§ Problem description:
Quote the records verbatim, covering the stretch from their opening line through the line containing "Looking at the screenshot, I should 775,180.", with both ends included.
######
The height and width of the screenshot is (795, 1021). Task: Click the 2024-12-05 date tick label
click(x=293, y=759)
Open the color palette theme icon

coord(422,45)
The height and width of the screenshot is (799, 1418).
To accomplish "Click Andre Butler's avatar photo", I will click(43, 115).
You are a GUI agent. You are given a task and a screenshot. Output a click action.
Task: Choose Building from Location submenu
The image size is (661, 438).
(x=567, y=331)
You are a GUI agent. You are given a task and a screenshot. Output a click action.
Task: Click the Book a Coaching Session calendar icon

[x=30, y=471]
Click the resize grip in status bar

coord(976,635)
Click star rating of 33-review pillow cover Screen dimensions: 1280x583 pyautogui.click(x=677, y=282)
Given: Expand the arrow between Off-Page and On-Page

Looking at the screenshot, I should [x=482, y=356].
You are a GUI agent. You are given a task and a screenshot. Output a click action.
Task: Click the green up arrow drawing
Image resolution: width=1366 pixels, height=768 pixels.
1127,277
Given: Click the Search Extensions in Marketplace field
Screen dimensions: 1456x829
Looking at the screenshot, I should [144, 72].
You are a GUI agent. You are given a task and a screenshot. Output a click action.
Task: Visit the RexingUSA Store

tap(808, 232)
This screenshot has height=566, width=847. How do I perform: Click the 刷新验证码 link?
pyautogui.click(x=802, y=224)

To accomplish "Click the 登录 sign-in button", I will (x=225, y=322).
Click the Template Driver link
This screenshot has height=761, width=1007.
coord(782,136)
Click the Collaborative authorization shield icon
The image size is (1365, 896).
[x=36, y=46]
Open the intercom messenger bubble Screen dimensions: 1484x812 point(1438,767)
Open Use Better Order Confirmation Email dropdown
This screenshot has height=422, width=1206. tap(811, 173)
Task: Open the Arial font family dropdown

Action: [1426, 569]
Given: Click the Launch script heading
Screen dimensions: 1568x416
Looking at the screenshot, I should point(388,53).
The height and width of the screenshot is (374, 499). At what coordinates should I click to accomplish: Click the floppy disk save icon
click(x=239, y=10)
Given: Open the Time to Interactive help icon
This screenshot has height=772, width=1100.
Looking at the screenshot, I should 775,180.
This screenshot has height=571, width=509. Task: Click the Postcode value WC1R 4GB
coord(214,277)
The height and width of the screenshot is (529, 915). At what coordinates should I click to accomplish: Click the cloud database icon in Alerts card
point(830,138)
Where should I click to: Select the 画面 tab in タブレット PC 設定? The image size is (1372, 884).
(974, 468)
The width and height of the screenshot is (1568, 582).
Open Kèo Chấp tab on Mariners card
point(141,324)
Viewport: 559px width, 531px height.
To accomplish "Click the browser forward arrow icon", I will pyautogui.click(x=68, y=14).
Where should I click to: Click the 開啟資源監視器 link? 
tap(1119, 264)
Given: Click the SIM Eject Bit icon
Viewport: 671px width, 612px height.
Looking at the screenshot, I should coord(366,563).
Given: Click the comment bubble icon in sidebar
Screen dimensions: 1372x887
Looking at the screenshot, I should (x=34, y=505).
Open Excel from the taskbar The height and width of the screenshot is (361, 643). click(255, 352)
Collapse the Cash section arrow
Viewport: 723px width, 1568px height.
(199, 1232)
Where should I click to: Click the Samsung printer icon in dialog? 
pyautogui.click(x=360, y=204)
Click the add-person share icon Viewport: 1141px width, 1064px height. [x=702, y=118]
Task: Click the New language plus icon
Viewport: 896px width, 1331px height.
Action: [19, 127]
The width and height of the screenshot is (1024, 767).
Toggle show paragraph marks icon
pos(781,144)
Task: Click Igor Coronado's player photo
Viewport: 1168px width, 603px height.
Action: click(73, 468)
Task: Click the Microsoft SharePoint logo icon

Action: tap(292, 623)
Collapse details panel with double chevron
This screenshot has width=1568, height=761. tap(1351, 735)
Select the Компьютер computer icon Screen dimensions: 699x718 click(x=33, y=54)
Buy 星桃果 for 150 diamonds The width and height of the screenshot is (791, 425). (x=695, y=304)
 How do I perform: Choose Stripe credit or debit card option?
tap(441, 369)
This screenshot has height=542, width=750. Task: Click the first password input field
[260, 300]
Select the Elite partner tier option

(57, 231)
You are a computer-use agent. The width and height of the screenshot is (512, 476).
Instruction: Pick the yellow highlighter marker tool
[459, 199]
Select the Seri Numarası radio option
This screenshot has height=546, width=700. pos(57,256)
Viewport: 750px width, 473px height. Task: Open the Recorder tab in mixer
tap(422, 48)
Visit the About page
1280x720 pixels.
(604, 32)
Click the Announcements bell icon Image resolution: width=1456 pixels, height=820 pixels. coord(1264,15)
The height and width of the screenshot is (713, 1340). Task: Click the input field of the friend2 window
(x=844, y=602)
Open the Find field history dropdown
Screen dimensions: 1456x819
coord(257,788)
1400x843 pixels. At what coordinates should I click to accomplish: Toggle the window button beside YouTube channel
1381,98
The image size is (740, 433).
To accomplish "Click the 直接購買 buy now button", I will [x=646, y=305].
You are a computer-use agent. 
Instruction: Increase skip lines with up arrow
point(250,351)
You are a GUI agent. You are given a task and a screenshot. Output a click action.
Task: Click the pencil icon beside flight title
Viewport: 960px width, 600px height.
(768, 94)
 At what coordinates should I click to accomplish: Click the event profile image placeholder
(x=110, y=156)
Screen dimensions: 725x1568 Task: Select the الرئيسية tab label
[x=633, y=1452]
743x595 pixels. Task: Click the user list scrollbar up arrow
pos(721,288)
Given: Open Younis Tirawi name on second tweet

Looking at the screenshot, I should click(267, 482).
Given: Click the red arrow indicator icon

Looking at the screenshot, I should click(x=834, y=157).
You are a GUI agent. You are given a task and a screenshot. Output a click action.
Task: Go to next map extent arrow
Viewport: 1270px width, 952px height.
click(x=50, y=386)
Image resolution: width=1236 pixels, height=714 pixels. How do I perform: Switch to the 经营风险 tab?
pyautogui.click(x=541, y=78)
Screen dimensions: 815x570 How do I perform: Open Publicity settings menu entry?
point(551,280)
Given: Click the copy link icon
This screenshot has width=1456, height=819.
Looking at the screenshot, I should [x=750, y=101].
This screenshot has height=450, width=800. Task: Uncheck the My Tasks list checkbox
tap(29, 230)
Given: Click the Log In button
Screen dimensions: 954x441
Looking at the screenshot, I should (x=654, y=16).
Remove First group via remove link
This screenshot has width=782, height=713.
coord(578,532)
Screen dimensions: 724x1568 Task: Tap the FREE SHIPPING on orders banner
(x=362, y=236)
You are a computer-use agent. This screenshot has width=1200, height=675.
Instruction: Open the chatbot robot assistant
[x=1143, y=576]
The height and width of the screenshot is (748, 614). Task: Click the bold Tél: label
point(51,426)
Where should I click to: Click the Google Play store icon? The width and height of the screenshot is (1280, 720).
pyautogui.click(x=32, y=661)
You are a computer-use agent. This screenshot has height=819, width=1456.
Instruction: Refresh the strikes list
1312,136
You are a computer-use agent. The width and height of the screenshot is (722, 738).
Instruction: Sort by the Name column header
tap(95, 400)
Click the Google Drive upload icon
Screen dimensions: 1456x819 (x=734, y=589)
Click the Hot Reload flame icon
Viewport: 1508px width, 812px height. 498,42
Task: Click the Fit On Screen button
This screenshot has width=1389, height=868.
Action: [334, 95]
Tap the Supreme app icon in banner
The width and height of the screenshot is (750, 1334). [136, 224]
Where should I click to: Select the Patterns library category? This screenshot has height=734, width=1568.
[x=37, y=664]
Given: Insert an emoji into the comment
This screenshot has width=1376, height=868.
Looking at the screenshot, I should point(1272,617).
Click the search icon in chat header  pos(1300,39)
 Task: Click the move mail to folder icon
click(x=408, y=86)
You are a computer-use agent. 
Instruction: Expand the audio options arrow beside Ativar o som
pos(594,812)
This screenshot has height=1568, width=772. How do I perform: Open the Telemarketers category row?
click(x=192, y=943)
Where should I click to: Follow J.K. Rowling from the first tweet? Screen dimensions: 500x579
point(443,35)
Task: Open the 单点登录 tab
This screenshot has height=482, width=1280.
######
§ Finished task:
The height and width of the screenshot is (795, 1021). Task: Click the 2024-12-05 date tick label
click(x=293, y=759)
Open the color palette theme icon

coord(422,45)
The height and width of the screenshot is (799, 1418).
To accomplish "Click Andre Butler's avatar photo", I will click(43, 115).
You are a GUI agent. You are given a task and a screenshot. Output a click action.
Task: Choose Building from Location submenu
The image size is (661, 438).
(x=567, y=331)
You are a GUI agent. You are given a task and a screenshot. Output a click action.
Task: Click the Book a Coaching Session calendar icon

[x=30, y=471]
Click the resize grip in status bar

coord(976,635)
Click star rating of 33-review pillow cover Screen dimensions: 1280x583 pyautogui.click(x=677, y=282)
Given: Expand the arrow between Off-Page and On-Page

Looking at the screenshot, I should [x=482, y=356].
You are a GUI agent. You are given a task and a screenshot. Output a click action.
Task: Click the green up arrow drawing
Image resolution: width=1366 pixels, height=768 pixels.
1127,277
Given: Click the Search Extensions in Marketplace field
Screen dimensions: 1456x829
Looking at the screenshot, I should [144, 72].
You are a GUI agent. You are given a task and a screenshot. Output a click action.
Task: Visit the RexingUSA Store

tap(808, 232)
This screenshot has height=566, width=847. How do I perform: Click the 刷新验证码 link?
pyautogui.click(x=802, y=224)

To accomplish "Click the 登录 sign-in button", I will (x=225, y=322).
Click the Template Driver link
This screenshot has height=761, width=1007.
coord(782,136)
Click the Collaborative authorization shield icon
The image size is (1365, 896).
[x=36, y=46]
Open the intercom messenger bubble Screen dimensions: 1484x812 point(1438,767)
Open Use Better Order Confirmation Email dropdown
This screenshot has height=422, width=1206. tap(811, 173)
Task: Open the Arial font family dropdown

Action: [1426, 569]
Given: Click the Launch script heading
Screen dimensions: 1568x416
Looking at the screenshot, I should point(388,53).
The height and width of the screenshot is (374, 499). At what coordinates should I click to accomplish: Click the floppy disk save icon
click(x=239, y=10)
Given: Open the Time to Interactive help icon
This screenshot has height=772, width=1100.
Looking at the screenshot, I should 775,180.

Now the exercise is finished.